Legal Gray Areas and the Role of State Policy
Arizona lawmakers have begun to respond to concerns about investor influence in housing. Some proposals under consideration include limiting the number of properties an entity can own in a given area or restricting how homes can be used (i.e., short-term versus long-term rentals). However, efforts to regulate investor activity often clash with property rights advocates and face resistance from real estate lobbies.
HOAs are not state regulators, but they do have an obligation to enforce community standards. At the same time, they must navigate fair housing laws, avoid discriminatory practices, and respect owners’ rights—even when those owners are LLCs or large investors.
HOAs must be careful not to create policies that unintentionally discriminate against protected classes, such as limiting occupancy in a way that could be seen as targeting protected classes, such as families. Additionally, Arizona law requires that enforcement be reasonable and consistent. This is especially important when complaints lead to legal action.
The Future of Community Associations in a Shifting Market
As investor activity potentially cools, many community associations may hope for some relief from the intense pressure of recent years. But even with the current movement in investor activity, many neighborhoods are already saturated with investor-owned homes, meaning the effects will linger. The impact is greater in popular metro areas like Phoenix, where investor purchases accounted for 10% of homes, and it remains one of the top 5 cities for investors.
To manage this, HOAs should take proactive steps, including:
- Reviewing governing documents to ensure rental restrictions are current and enforceable.
- Consulting legal counsel when drafting or updating rules related to leasing, noise, or usage restrictions to avoid potential litigation.
- Educating board members and residents on fair housing compliance and the legal limits of HOA enforcement powers.
- Engage with local lawmakers and publicly support legislation that reduces investor impact.
- Be open and transparent with residents regarding the measures taken to garner trust and support.
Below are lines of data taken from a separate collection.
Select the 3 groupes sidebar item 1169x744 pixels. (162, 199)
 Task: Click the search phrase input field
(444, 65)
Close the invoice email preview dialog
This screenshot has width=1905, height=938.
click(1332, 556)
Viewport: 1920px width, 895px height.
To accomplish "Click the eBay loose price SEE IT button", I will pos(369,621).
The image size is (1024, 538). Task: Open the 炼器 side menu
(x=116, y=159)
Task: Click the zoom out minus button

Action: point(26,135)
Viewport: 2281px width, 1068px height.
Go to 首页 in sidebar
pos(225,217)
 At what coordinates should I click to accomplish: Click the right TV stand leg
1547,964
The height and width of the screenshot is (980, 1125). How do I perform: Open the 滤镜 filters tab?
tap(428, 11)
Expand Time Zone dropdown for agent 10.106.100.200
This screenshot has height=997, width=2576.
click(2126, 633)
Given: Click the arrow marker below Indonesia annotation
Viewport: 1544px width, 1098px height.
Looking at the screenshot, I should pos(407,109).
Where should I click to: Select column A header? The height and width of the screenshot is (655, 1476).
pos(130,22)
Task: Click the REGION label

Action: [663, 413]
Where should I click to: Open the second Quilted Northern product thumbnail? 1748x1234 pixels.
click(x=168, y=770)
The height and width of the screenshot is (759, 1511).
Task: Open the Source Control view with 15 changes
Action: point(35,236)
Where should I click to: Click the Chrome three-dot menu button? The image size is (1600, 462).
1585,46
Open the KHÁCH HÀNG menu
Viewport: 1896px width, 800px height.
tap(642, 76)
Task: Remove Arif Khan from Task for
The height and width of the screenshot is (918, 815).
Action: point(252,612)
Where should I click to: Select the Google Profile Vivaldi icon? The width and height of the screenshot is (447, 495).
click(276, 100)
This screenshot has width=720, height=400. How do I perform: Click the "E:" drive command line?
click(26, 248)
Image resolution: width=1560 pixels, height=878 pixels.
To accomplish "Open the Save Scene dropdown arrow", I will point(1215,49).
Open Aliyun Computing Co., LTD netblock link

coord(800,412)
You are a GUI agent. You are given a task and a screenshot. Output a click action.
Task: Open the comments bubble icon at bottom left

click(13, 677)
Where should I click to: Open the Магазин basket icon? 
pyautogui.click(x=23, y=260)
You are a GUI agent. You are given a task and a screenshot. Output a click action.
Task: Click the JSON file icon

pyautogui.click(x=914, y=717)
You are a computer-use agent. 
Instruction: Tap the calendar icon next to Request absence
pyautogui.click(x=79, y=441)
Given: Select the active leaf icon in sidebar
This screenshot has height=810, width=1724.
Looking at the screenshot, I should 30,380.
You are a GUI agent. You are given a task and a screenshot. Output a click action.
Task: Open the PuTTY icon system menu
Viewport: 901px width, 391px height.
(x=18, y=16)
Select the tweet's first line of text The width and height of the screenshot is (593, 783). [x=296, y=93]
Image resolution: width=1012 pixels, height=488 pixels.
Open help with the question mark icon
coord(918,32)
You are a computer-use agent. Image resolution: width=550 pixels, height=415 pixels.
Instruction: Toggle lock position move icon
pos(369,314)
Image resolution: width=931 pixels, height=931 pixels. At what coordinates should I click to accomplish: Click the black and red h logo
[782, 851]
- Stay informed about pending legislation that could impact association governance or investor behavior.
Associations that are well-informed and legally prepared will be in the best position to maintain their community values. Whether or not investors remain a dominant force, HOAs must lead with clarity and compliance.
A Community-Level Approach to a Statewide Issue
Ultimately, Arizona’s investor-heavy housing market touches nearly every aspect of residential life—from affordability and availability to neighborhood culture and property maintenance. As the state seeks long-term solutions to its housing shortage, community associations will play a vital role in shaping how investor ownership is managed on the ground.
While the fluctuation in investor purchases may signal a moderation in investor appetite, the need for proactive governance is more important than ever. Vigilant HOAs that respond with clear policies, legal diligence, and a community-first mindset will be best equipped to protect their residents and uphold neighborhood standards.
For homeowners and board members alike, the question isn’t just whether investors are buying homes—it’s how their presence changes the fabric of communities, and what associations can do to respond wisely, fairly, and within the law.